This course is a hands-on, design-driven program focused on modern detection engineering for cloud environments.
Rather than emphasizing tool usage or dashboard interaction, the course teaches students how to think like a detection engineer: reasoning from attacker behavior, mapping it to telemetry, designing high-signal detections, and building automation-ready security systems.
The primary environment of focus is Microsoft Azure, with an emphasis on control-plane abuse, alert ingestion, and SOC-as-Code principles. The course deliberately avoids reliance on a live cloud subscription, teaching detection design from documented telemetry contracts and threat models, mirroring how real-world detection engineering teams operate.
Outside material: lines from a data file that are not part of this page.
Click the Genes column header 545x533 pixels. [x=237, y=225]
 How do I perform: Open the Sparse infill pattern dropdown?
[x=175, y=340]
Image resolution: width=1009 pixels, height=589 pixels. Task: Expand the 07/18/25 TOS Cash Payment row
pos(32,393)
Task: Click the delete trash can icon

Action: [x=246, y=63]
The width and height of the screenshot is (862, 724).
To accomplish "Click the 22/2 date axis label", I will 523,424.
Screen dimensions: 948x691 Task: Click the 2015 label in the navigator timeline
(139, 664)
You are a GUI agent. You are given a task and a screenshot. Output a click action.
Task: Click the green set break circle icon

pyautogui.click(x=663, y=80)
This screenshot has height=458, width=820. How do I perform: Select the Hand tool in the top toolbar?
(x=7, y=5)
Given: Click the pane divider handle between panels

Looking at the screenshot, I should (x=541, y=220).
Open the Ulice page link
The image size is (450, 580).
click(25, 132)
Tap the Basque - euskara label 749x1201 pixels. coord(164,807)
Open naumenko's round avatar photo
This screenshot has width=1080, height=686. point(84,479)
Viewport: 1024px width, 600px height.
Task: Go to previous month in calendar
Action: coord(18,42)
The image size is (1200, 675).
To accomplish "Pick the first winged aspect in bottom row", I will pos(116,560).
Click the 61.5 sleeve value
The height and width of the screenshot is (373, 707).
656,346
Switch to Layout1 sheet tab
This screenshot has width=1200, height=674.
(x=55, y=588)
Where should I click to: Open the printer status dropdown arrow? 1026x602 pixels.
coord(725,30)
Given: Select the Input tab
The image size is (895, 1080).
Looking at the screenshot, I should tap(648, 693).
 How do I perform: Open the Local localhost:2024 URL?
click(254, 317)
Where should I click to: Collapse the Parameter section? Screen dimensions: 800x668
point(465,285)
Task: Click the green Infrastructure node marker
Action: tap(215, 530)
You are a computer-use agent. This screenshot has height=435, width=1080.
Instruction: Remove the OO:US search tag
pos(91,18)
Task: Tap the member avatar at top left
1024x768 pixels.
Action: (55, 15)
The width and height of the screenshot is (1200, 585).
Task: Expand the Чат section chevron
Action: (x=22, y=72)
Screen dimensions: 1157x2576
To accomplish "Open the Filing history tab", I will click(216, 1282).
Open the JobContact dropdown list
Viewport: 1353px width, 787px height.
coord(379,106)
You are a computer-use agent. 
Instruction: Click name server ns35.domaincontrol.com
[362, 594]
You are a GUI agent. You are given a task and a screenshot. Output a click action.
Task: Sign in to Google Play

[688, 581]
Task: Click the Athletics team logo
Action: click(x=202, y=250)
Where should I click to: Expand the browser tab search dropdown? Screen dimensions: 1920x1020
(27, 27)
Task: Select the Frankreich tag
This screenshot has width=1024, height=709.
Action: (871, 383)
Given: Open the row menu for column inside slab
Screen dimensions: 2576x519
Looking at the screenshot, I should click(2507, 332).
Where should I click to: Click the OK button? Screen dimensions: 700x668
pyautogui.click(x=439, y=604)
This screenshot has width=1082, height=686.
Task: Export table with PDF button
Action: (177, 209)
By the end of the course, the student will have:
- Designed a complete cloud detection strategy covering identity abuse, network exposure, and high-value resource manipulation
- Built a vendor-independent alert ingestion pipeline capable of receiving, validating, deduplicating, and storing security alerts
- Mapped detections to MITRE ATT&CK and validated them against realistic cloud attack kill chains
- Produced a portfolio-grade Git repository documenting detections, severity models, enrichment strategy, and operational thinking
- Developed the mindset required to transition from log analysis to detection engineering and security architecture
This course prepares the student for:
- SOC analyst roles with cloud specialization
- Junior detection engineering positions
- Cloud security engineering internships
- Advanced incident response and threat detection work
Focus:
Understanding how raw telemetry becomes signal.
Key Topics:
- Kusto Query Language (KQL) fundamentals
- Pipe-based query thinking
- Filtering, projection, aggregation
- Performance-aware querying
- Distinguishing analysis queries from detection queries
Outcome:
Students learn how to shape large volumes of telemetry into meaningful signals and understand that detection engineering is about intent and signal quality, not just querying data.
Focus:
Understanding where cloud security signals originate.
Key Topics:
- Azure Monitor architecture
- Diagnostic settings and data collection
- AzureActivity as Tier-0 telemetry
- Control-plane vs data-plane events
- High-risk administrative operations
Outcome:
Students learn how cloud attacks manifest without touching endpoints, and why control-plane monitoring is critical for cloud security.
Focus:
Bridging detections and automation.
Key Topics:
- Azure Monitor alerting model
- Alert-ready KQL design
- Webhook payload analysis
- Building a FastAPI-based alert receiver
- Shared secret authentication
- Deduplication and rate limiting
- Defensive ingestion design
Outcome:
Students build a real alert ingestion pipeline capable of receiving and safely handling security alerts, forming the backbone of a SOC-as-Code architecture.
Focus:
Designing high-signal detections for real cloud attacks.
Key Topics:
- IAM privilege escalation (RBAC abuse)
- Network Security Group (NSG) exposure
- Key Vault and high-value resource protection
- Severity modeling and alert governance
- Alert enrichment and MITRE ATT&CK alignment
- Kill-chain validation and coverage analysis
Outcome:
Students design a coherent, threat-driven detection strategy for Azure control-plane abuse, validated against realistic attacker behavior.
Focus:
Moving from cloud configuration abuse to host-level visibility.
Key Topics:
- Endpoint telemetry fundamentals
- Sysmon deployment and configuration
- Process creation, parent-child relationships
- Living-off-the-Land Binary (LOLBins) detection
- Credential dumping and persistence signals
Outcome:
Students learn how attacker activity inside virtual machines can be detected using structured endpoint telemetry.
Focus:
Detecting movement and exfiltration that does not rely on malware.
Key Topics:
- NSG Flow Logs
- Network-based detection concepts
- Port scanning and brute-force patterns
- East–west traffic analysis
- Early exfiltration indicators
Outcome:
Students expand detections beyond configuration changes to network behavior, completing visibility across the cloud stack.
Focus:
Operationalizing detections.
Key Topics:
- Microsoft Sentinel analytics rules
- Automation rules and playbooks
- Workbooks and dashboards
- SOC workflow optimization
- Detection lifecycle management
Outcome:
Students learn how detections are deployed, maintained, and visualized in real SOC environments.
Focus:
Turning technical work into a professional asset.
Key Topics:
- Documentation polish
- Detection validation
- Git repository organisation
- Explaining detections to non-technical stakeholders
- Career positioning and interview readiness
Outcome:
Students graduate with a complete, defensible detection engineering portfolio demonstrating both technical skill and security reasoning.
This course does not aim to produce tool operators.
It aims to produce security thinkers who understand how attackers behave in cloud environments and how to design systems that detect them early, reliably, and at scale.
The emphasis throughout is on:
- signal over noise
- architecture over dashboards
- reasoning over memorization
This mirrors how real-world detection engineering teams operate in modern cloud security environments.